La BCE joue à l’équilibriste.


S’efforçant d’établir un cordon sanitaire devant le Portugal, elle cherche à préserver l’Espagne dont le tour d’entrer par la suite dans la zone des tempêtes était annoncé. Cultivant le mystère pour mieux montrer sa force, elle est intervenue sur un marché déserté où elle a triomphé sans gloire en achetant par paquets de 100 millions d’euros des obligations portugaises et irlandaises, afin d’en faire baisser le taux et de stabiliser la zone euro. Après avoir commencé ces achats durant la conférence de presse de Jean-Claude Trichet, elle a poursuivi au même rythme jamais atteint ce vendredi.


Mais elle s’est refusée pour autant à dévoiler ses intentions pour l’avenir, laissant planer l’incertitude et n’engageant pas – comme attendu par les marchés – une intervention massive du type de la Fed. Comme à l’accoutumée, rendez-vous est pris lundi matin pour plus de clarté sur le terrain.


En procédant ainsi, la BCE stoppe l’emballement de la crise, mais elle ne la résout pas. Elle renvoie la balle aux gouvernements. Deux options principales sont à leur disposition : soit accroître l’enveloppe de garanties mise à la disposition du fonds de stabilité (EFSF), soit s’engager sur la voie de l’émission d’euro-obligations, afin de commencer à concrétiser ce que Jean-Claude Trichet a appelé aujourd’hui à Paris, avant de rencontrer Nicolas Sarkozy, une « quasi union fiscale ».


Le surplace n’étant plus envisageable, la nécessité de redresser un dérapage conduisant à l’éclatement de la zone euro anime en coulisse les débats. Dénoncés pour avoir agité le chiffon rouge du défaut d’un Etat, suspectés d’avoir l’intention de faire bande à part une fois la zone euro démantelée, les Allemands réagissent en se disculpant et en proclamant que l’euro a pour eux un intérêt vital. Tant à l’intention de leur opinion publique que de leurs partenaires européens. Il est vrai qu’ils sont les seuls à proposer une politique.
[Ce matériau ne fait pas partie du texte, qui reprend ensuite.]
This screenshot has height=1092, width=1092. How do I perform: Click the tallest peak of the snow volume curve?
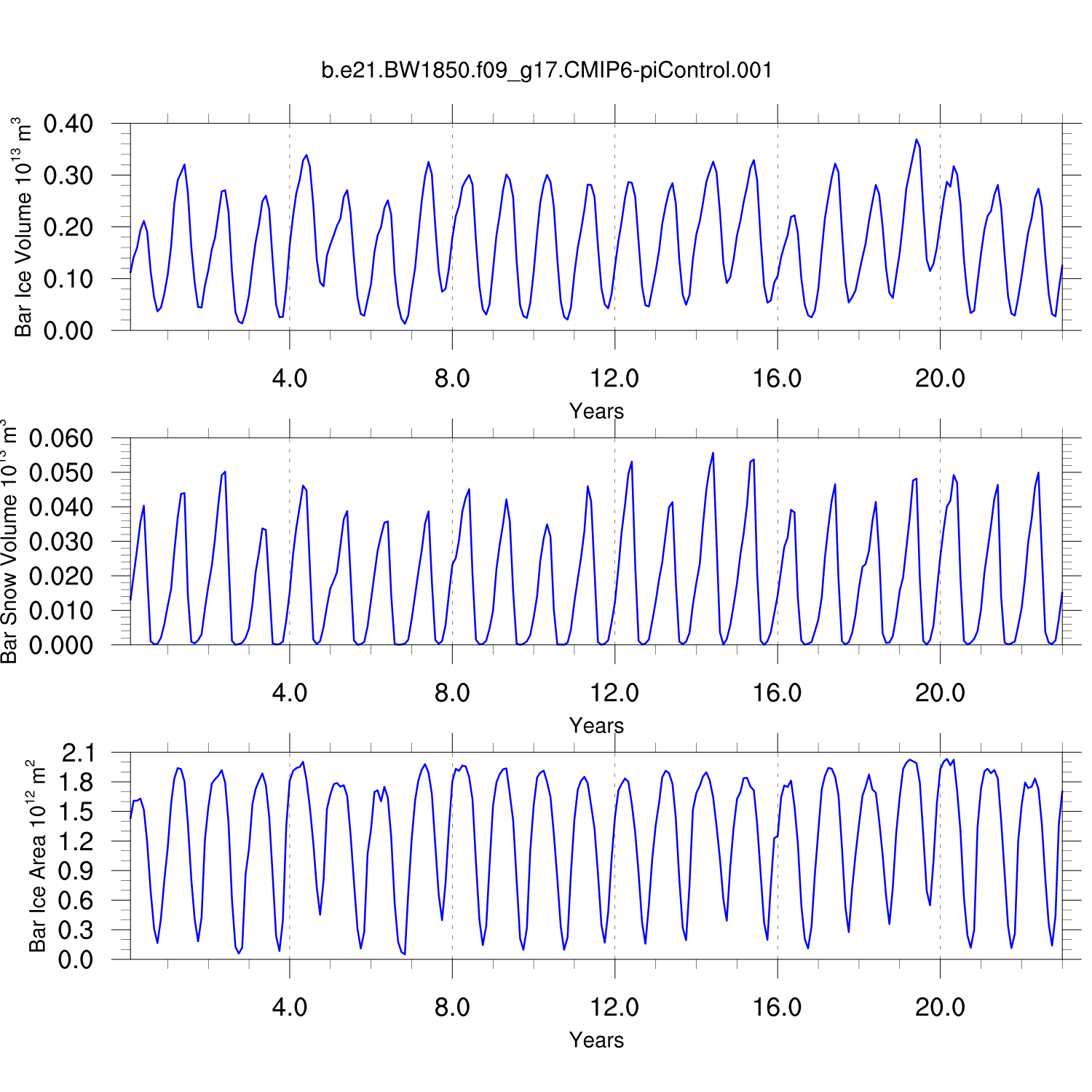click(713, 453)
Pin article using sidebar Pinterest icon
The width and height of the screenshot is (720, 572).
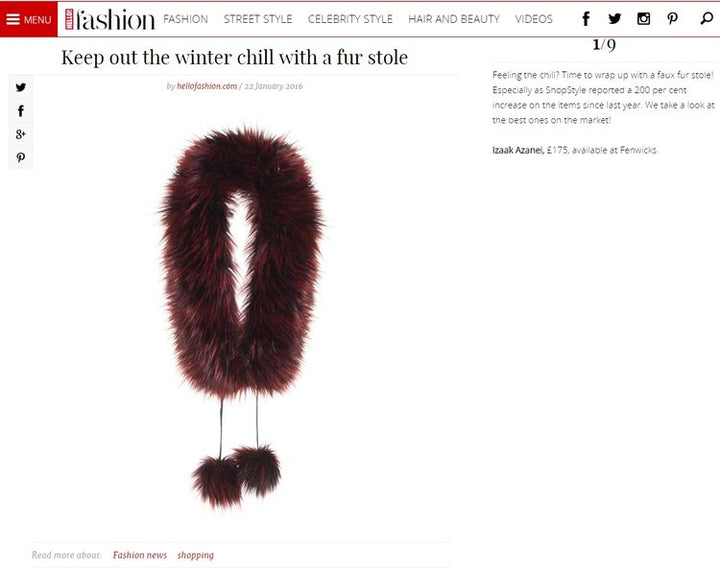tap(21, 157)
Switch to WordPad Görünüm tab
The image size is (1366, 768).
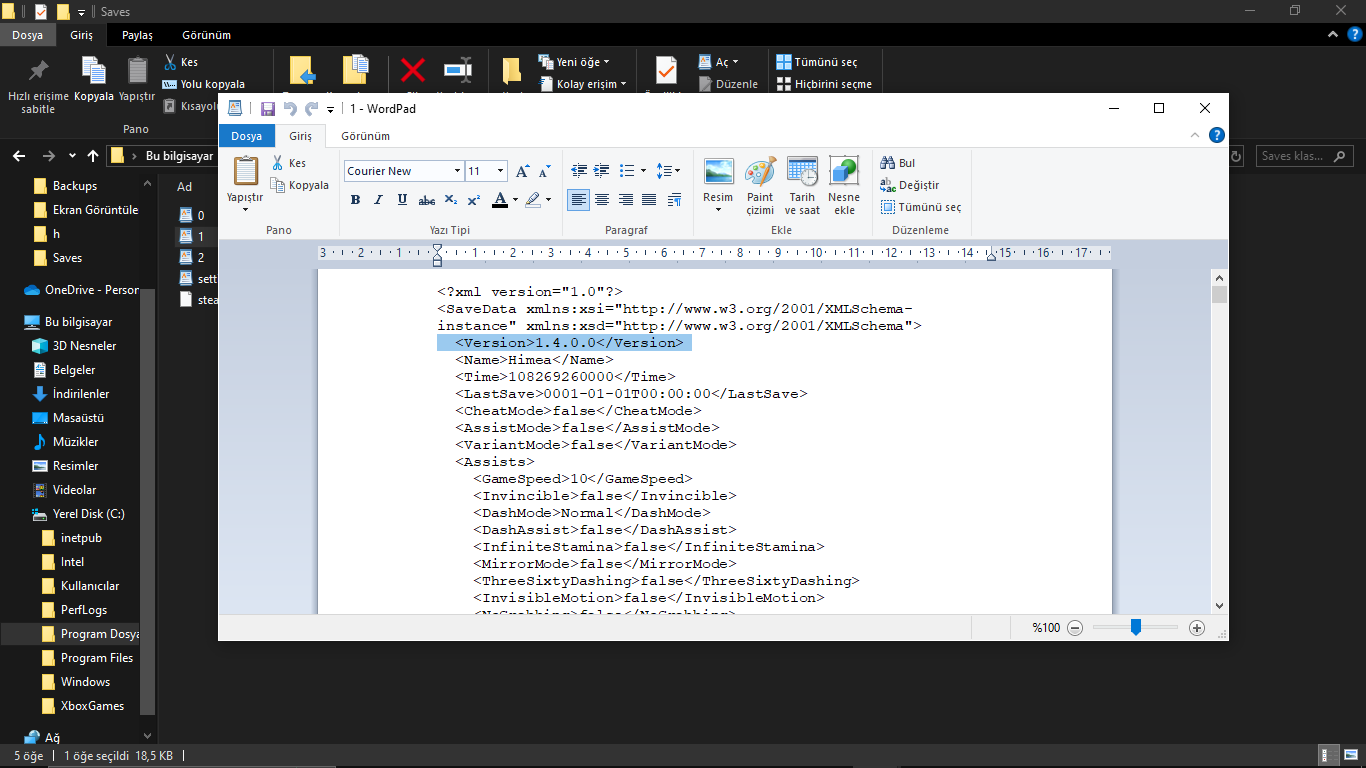[x=365, y=136]
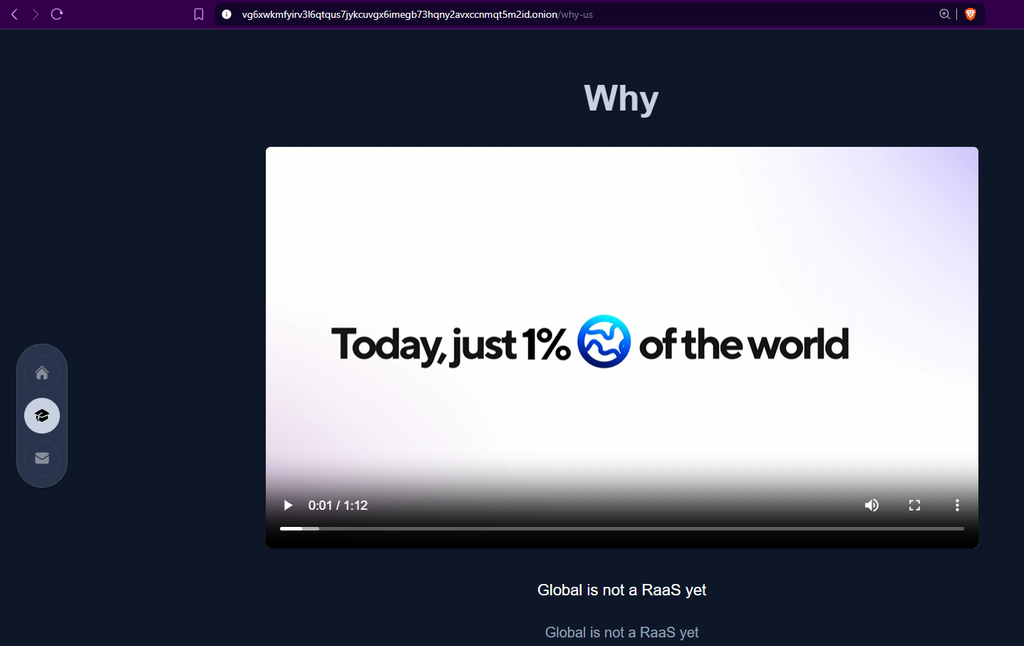
Task: Open the video's three-dot options menu
Action: tap(956, 505)
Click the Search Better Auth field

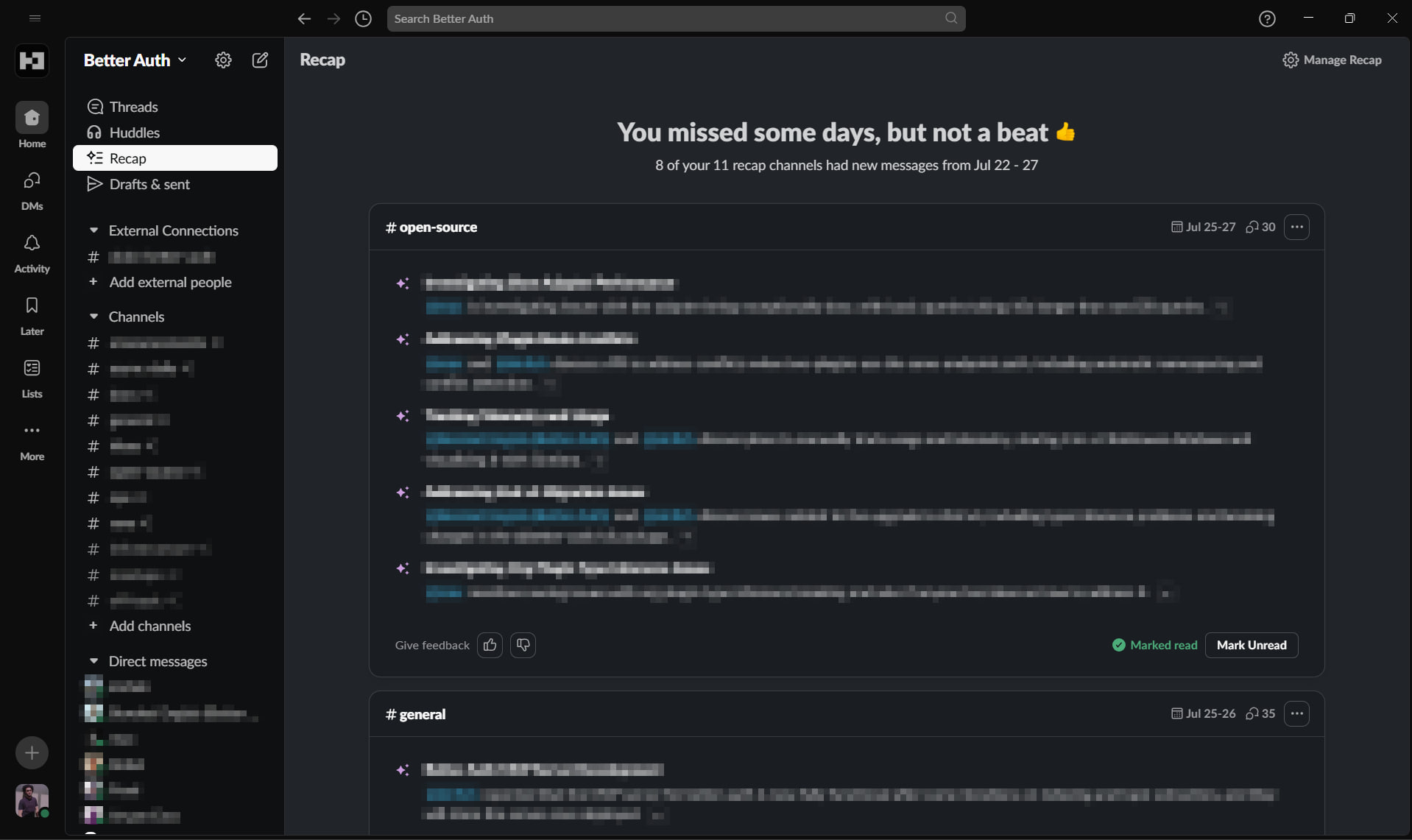point(666,18)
En annonçant ce vendredi matin mettre également sous surveillance les banques portugaises, après l’avoir déjà fait pour l’Etat, l’agence S&P vient de faire sans tarder une piqûre de rappel. D’une manière ou d’une autre, il va falloir y aller… Les ministres des finances européens vont se réunir une nouvelle fois en début de semaine, mais ils devront en priorité boucler le plan de sauvetage irlandais, dont l’entrée en vigueur est toujours soumise au vote par le parlement irlandais du budget d’austérité de l’Etat, en janvier prochain. De quoi en soi alimenter d’ici-là la nervosité des marchés.


La BCE a comme on sait d’autres intentions. Elle maintient sans désemparer sa stratégie de réduction prioritaire des déficits publics et son refus que soit envisagé le défaut d’Etats n’y parvenant pas. Alors qu’au contraire le gouvernement allemand persiste et signe, expliquant qu’il serait nécessaire que des restructurations de dettes puissent intervenir en amont, dans l’intérêt même des créanciers ajoutent-ils.


Le débat sur le meilleur mécanisme permettant de refinancer la dette en l’étalant – en contractant d’autres dettes – est déjà l’occasion de nombreuses passes d’armes, qui ne sont pas terminées ; mais celui sur qui doit payer ne fait que débuter. Jean-Claude Juncker, le chef de file de l’eurogroup, croyant avoir trouvé une échappatoire en faisant campagne pour l’émission d’euro-obligations, estimant que les Chinois pourraient y souscrire. L’Europe prendrait en quelque sorte le relais des Etats-Unis afin de faire financer sa dette.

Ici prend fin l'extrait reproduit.